Beeindruckend. In Anbetracht der Tatsache, dass die Medizin bei der Behandlung derartiger Allerweltserkältungen auch nicht erfolgreicher als meine Uroma ist, könnte es natürlich auch alles kompletter Unfug sein…

Ricardo Thorsen / 01.11.2021

Ist es aber nicht so, dass vermehrt Ungeimpfte mit Corona auf der Intensiv liegen? Deutet das dann nicht auf eine Wirkung gegen schwere Verläufe hin?

Jörg Haerter / 01.11.2021

Kurz und prägnant zusammengefasst, sehr gut zum weitergeben. Danke!

Stefan Busche / 01.11.2021

Vorsicht! Menschen, die derart gut verständliche und einleuchtende Artikel lesen, könnten in ihrer bisherigen Einstellung zur Impfung stark verunsichert werden. Möglicherweise führt dies zur Ablehnung von zahlungspflichtigen Impf-Abonnements, auf die diese Industrie so sehr hofft. Die selbstlose Arbeit von unzähligen Wissenschaftlern und die Geldströme der heilgen Oligarchen müssen sich doch endlich nachhaltig auszahlen!  Immer wieder diese Zweifel, die mit immer neuen größeren Wellen der Angst und Drohungen unterbunden werden müssen. Das geht so nicht weiter! Staaten verschulden sich bereits für Jahrzehnte, um ihrem Volk einmal eine initiale Impfung zu ermöglichen, statt Bruchteile dieser Summen in vernünftige Aufklärung zu investieren. Die Kosten für bezahlte Impfungen kann zukünftig und dauerhaft kein Staat aus Steuermitteln bezahlen, aber mit Angst kann man Geld von einzelnen Opfer eintreiben. Natürlich ohne Leistungsnachweis und ohne Haftung. Hirn könnte Leben retten! Haben aber so wenige Menschen oder sie nutzen es zu selten oder zu spät. Vielleicht „schreit die Erde“ deswegen auch?

Jens Dithmarscher / 01.11.2021

Tja, wenn ich mich auch mit einem Totimpfstoff wie Valneva in Q1/2022 nicht impfen lassen würde, müsste ich auf die Teilnahme einer Gruppenskireise verzichten, da diese Reisen alle als 2G-Reisen ausgerichtet werden. Da nehme ich die Toxizität wohl in Kauf und probiere, meinen Körper durch die Einnahme von Chlordioxid von den inaktivierten Viren zu entlasten. Keine Ideallösung, aber für mich ein lebenswerter Kompromiss. Leider.

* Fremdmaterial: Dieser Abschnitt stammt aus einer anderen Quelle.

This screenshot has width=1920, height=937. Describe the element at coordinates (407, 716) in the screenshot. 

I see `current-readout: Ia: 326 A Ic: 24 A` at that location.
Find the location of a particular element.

Wilfried Cremer / 01.11.2021

Guten Morgen, Krebs ist tausend mal gefährlicher als dieses Modevirus, schafft es aber nicht, dem Staatsfunk einen Thron der Wahrheit zu errichten, um die Stelle Gottes einzunehmen.

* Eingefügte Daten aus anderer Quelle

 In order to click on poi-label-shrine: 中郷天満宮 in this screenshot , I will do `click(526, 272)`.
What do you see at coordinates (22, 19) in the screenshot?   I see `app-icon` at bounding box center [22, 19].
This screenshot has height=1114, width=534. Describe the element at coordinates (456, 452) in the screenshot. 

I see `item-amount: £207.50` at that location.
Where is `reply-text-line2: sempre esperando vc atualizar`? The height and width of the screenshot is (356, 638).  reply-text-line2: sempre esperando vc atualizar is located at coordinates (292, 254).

Bernhard Joseph / 01.11.2021

Die Frage ist, ob die ganzen Idioten in unserem Land überhaupt noch durch rationale Argumente erreichbar sind. Die über Jahrzehnte laufende mediale Verblödung zeigt nun verheerende Folgen. Auch da wird geboostert und zwar medial in Richtung Extremverblödung. Tut mir leid, das nicht freundlicher formulieren zu können, aber die Wahrheit ist eben nicht immer nett.